*Supplied material:*
=== Section Start ===

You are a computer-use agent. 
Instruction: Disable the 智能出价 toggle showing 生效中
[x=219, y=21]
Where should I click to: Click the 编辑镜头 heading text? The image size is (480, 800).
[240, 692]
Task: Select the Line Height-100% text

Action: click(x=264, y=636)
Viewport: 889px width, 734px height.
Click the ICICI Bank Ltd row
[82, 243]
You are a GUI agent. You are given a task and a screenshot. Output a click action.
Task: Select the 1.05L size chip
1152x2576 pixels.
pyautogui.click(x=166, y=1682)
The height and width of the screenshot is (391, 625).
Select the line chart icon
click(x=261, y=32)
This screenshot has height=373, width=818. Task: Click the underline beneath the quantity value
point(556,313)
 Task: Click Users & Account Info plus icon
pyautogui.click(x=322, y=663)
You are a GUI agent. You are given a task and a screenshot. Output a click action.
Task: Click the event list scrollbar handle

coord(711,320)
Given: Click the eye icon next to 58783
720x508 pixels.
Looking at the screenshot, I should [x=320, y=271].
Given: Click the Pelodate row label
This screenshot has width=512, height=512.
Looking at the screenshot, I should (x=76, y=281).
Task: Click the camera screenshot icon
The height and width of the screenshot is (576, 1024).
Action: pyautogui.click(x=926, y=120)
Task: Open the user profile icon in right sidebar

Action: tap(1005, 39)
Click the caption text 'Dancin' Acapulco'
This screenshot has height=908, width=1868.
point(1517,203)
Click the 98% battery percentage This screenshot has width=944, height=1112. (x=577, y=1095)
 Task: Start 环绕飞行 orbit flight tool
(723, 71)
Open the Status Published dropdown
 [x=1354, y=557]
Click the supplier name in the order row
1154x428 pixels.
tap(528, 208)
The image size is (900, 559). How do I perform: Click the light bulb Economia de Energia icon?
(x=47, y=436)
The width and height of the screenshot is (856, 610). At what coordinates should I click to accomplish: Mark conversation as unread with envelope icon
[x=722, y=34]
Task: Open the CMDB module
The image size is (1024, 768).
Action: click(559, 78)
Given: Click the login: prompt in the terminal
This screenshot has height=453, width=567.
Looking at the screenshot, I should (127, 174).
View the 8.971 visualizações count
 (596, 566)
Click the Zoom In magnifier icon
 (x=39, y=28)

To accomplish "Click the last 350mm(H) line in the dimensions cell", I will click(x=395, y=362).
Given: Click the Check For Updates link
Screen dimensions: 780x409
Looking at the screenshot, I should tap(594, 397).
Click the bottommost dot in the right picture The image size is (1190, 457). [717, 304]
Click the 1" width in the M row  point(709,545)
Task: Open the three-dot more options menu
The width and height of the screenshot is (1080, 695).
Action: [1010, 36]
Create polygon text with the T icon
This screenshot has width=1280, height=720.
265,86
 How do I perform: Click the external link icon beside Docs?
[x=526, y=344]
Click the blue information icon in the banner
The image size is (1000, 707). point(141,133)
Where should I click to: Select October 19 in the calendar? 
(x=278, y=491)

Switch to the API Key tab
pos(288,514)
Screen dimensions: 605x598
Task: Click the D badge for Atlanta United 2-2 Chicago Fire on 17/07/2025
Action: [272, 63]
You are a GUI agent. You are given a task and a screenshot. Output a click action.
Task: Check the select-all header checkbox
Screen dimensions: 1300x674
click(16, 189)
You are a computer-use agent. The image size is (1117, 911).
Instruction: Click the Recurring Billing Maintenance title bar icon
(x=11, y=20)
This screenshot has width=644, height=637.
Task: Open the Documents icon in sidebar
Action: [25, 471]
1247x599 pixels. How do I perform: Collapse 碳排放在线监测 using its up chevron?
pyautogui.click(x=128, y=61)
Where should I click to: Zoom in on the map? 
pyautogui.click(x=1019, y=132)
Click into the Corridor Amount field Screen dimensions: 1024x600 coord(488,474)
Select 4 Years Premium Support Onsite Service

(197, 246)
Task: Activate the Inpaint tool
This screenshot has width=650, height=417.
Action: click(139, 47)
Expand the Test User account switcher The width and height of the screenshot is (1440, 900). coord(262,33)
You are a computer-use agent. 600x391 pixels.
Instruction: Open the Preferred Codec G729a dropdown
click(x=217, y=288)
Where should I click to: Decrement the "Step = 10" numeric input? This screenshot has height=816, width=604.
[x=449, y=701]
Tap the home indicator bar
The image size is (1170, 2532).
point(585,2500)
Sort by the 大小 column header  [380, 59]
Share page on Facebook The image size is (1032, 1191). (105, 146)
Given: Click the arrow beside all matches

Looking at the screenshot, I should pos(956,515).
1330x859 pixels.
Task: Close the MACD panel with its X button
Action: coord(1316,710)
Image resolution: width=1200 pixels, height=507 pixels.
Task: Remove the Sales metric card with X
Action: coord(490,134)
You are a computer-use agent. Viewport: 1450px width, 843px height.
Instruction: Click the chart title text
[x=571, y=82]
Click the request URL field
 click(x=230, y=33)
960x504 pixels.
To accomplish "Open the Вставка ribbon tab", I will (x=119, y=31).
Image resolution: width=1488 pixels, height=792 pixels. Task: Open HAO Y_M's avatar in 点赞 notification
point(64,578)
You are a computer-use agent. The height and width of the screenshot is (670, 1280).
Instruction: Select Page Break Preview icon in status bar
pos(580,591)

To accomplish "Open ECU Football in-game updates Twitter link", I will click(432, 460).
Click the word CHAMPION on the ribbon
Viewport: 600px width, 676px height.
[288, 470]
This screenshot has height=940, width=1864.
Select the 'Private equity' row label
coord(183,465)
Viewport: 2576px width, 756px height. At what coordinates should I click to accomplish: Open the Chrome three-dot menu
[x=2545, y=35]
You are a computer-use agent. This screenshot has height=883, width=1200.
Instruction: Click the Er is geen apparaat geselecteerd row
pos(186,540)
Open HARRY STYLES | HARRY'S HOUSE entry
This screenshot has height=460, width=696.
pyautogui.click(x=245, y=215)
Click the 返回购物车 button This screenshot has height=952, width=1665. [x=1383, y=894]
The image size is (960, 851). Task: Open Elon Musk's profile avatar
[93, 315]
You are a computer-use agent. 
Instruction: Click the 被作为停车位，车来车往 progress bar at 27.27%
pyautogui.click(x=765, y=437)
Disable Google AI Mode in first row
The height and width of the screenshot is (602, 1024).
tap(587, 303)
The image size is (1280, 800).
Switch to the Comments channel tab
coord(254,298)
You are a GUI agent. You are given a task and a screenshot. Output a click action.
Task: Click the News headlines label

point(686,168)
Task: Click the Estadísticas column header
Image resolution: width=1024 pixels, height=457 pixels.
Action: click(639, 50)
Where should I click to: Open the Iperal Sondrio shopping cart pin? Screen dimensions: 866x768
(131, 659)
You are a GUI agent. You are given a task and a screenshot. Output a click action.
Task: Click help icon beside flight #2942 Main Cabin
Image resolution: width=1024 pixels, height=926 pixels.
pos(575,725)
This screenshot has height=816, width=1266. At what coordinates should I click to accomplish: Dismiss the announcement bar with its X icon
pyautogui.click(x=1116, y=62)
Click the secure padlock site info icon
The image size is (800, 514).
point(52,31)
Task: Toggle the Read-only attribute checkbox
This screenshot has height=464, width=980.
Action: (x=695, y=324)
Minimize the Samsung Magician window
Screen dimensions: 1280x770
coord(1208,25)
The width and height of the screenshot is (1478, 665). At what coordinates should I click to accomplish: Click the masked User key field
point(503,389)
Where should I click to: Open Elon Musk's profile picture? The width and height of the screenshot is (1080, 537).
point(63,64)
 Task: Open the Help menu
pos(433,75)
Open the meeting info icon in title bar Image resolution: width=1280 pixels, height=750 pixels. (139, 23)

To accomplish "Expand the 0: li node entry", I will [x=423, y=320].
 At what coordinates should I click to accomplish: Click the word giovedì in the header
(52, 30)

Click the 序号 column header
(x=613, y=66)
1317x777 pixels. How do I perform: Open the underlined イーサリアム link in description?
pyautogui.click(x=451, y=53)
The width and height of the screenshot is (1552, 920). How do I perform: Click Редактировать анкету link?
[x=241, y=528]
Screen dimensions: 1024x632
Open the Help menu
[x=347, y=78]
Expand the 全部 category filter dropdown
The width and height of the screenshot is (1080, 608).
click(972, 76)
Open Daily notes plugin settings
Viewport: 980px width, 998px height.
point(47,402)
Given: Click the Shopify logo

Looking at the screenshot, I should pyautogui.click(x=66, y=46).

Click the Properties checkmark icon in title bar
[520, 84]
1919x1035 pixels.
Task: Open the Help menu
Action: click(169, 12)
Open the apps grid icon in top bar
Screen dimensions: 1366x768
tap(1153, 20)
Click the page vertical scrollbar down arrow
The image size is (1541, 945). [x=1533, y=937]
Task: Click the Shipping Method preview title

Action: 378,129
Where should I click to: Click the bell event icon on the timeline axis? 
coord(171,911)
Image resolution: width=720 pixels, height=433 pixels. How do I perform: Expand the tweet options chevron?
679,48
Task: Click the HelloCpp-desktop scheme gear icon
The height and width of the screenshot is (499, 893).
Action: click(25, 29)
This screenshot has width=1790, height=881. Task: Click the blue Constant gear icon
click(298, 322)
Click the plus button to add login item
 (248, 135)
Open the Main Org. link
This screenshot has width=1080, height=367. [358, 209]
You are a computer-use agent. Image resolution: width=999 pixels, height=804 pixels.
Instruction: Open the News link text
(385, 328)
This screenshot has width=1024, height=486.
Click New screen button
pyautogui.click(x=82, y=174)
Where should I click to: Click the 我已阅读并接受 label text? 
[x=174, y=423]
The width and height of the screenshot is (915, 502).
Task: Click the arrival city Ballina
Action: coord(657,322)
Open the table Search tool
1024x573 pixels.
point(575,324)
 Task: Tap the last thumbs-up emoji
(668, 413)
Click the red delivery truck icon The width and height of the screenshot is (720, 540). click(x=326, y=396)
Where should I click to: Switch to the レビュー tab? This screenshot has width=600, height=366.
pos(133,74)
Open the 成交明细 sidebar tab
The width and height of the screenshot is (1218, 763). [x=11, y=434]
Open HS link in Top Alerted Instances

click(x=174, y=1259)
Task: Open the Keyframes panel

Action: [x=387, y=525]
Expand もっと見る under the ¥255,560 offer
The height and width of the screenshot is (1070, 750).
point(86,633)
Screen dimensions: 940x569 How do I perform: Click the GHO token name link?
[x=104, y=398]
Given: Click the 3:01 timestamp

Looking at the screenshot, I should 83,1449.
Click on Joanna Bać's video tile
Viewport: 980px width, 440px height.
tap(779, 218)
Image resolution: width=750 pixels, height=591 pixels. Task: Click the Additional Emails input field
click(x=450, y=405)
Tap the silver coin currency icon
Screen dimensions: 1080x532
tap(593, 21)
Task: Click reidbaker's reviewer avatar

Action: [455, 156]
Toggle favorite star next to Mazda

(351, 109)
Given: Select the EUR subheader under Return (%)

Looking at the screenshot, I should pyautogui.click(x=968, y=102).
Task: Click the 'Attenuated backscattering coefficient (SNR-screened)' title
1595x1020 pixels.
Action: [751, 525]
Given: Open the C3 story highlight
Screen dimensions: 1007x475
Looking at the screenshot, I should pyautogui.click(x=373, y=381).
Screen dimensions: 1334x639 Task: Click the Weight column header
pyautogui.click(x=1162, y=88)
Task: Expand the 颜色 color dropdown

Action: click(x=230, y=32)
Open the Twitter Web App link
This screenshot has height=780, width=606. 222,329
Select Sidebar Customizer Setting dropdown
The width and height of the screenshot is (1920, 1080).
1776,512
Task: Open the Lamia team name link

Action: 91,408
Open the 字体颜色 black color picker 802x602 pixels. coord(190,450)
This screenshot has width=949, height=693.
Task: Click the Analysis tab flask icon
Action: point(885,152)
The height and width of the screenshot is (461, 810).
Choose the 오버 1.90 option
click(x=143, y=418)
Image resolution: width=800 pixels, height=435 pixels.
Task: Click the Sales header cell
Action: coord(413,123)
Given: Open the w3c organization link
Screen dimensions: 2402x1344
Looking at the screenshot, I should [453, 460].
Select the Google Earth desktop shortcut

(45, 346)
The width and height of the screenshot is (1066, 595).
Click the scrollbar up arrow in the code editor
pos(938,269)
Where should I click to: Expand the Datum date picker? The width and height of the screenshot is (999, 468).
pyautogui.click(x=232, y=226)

=== Section End ===

*Work order:*
Take the lines above from the one containing "width in the" to the one containing "You are a computer-use agent. The image" and retype them exactly, both ends included, with nothing added.

*Answer space:*
Click the 1" width in the M row  point(709,545)
Task: Open the three-dot more options menu
The width and height of the screenshot is (1080, 695).
Action: [1010, 36]
Create polygon text with the T icon
This screenshot has width=1280, height=720.
265,86
 How do I perform: Click the external link icon beside Docs?
[x=526, y=344]
Click the blue information icon in the banner
The image size is (1000, 707). point(141,133)
Where should I click to: Select October 19 in the calendar? 
(x=278, y=491)

Switch to the API Key tab
pos(288,514)
Screen dimensions: 605x598
Task: Click the D badge for Atlanta United 2-2 Chicago Fire on 17/07/2025
Action: [272, 63]
You are a GUI agent. You are given a task and a screenshot. Output a click action.
Task: Check the select-all header checkbox
Screen dimensions: 1300x674
click(16, 189)
You are a computer-use agent. The image size is (1117, 911).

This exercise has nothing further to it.